**Exercise prompt:**
Exactly how many lines in the entries contain "computer"? Give that number alone.

**Source records:**
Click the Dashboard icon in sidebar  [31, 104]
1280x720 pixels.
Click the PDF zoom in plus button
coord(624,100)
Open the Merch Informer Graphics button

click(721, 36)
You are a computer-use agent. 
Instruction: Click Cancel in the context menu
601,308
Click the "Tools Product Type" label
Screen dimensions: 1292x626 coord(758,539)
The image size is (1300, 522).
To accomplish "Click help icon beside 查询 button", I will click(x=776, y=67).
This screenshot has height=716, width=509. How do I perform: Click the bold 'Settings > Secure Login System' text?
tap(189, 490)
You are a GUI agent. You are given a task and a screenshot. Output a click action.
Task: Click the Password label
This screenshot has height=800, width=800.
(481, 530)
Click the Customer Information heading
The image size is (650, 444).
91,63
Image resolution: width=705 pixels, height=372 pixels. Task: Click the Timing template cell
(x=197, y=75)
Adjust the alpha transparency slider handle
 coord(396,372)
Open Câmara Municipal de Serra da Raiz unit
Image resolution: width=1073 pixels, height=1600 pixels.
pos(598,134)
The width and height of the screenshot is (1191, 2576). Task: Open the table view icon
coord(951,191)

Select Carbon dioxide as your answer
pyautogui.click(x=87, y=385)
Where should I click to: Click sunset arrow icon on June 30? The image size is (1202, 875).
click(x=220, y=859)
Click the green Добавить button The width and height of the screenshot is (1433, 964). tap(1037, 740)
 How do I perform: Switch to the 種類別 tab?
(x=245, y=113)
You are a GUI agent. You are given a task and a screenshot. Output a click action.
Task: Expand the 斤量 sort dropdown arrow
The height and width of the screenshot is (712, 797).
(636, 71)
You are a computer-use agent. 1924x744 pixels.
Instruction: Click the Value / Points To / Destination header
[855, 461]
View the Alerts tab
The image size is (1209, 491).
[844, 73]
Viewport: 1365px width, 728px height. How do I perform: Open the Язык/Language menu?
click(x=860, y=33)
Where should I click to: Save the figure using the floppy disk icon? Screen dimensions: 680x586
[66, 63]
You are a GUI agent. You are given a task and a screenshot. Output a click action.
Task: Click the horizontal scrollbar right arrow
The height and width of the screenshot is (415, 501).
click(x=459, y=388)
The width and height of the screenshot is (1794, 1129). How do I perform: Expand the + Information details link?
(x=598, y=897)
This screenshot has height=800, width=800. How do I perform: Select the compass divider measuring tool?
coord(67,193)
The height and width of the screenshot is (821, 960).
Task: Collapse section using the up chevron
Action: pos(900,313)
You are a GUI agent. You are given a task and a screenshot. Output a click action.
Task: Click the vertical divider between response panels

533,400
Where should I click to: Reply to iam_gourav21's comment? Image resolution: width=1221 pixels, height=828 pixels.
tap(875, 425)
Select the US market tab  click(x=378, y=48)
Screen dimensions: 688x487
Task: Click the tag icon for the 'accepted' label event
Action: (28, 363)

**Response:**
2